START SOURCE RECORDS
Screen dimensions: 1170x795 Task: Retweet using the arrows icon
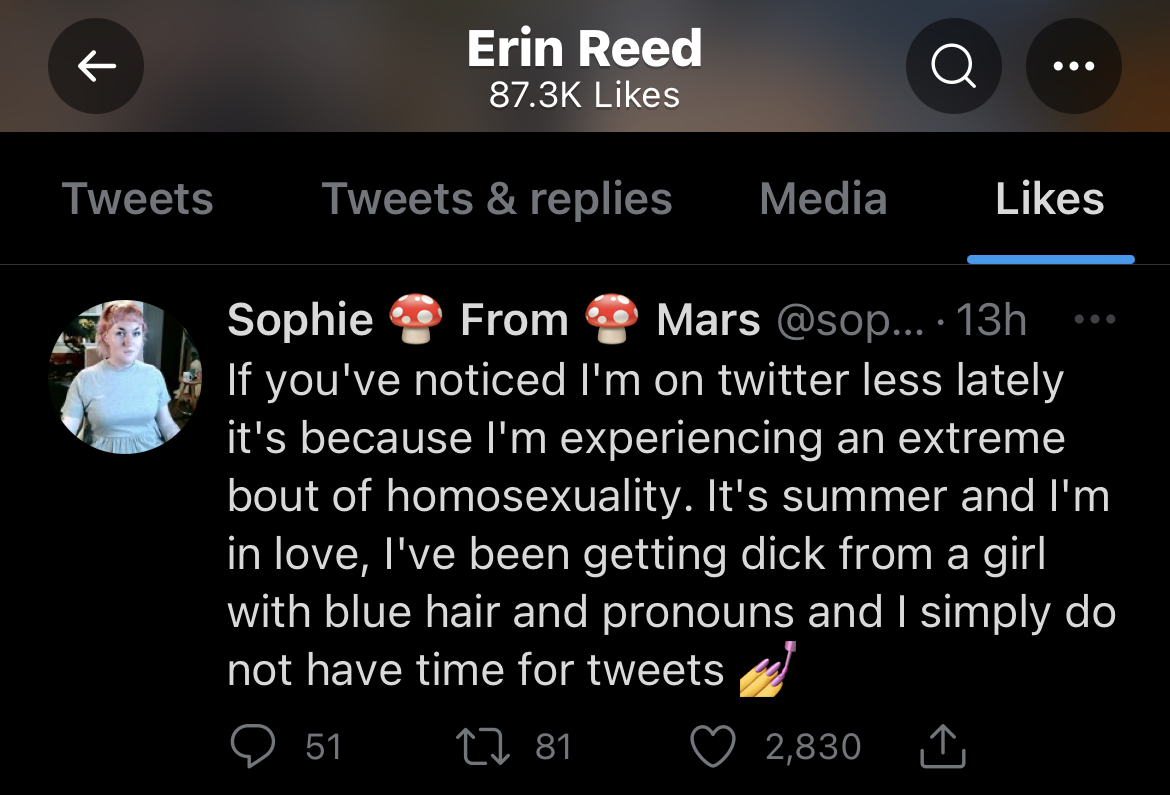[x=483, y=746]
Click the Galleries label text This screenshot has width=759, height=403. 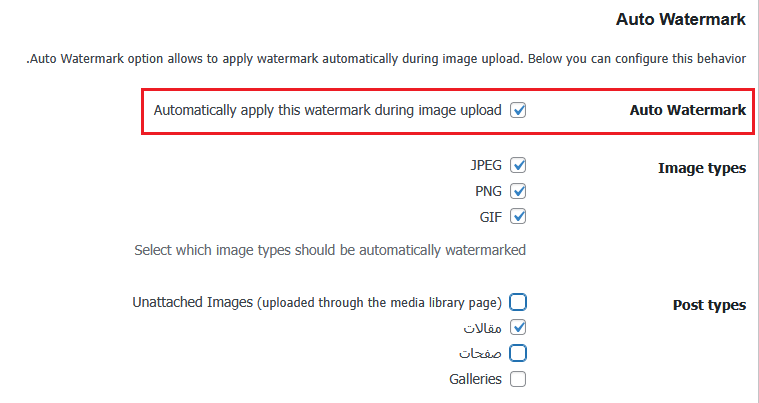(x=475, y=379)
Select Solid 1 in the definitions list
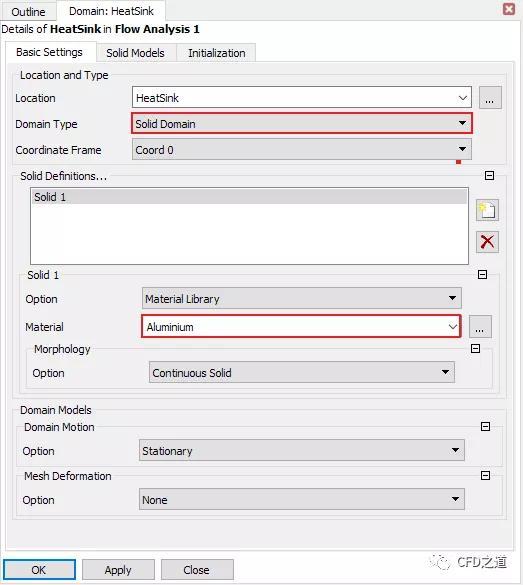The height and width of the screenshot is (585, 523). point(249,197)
END SOURCE RECORDS
START SOURCE RECORDS
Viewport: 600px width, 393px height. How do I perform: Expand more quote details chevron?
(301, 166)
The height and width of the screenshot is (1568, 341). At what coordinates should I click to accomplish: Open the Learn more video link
END SOURCE RECORDS
WHAT THE TASK REQUIRES → Beginning with the line containing "Viewport: 600px width, 393px" in the material above, copy every line exactly until you have copied the line containing "The height and width of the screenshot is (1568, 341).".

OUTPUT →
Viewport: 600px width, 393px height. How do I perform: Expand more quote details chevron?
(301, 166)
The height and width of the screenshot is (1568, 341). At what coordinates should I click to accomplish: Open the Learn more video link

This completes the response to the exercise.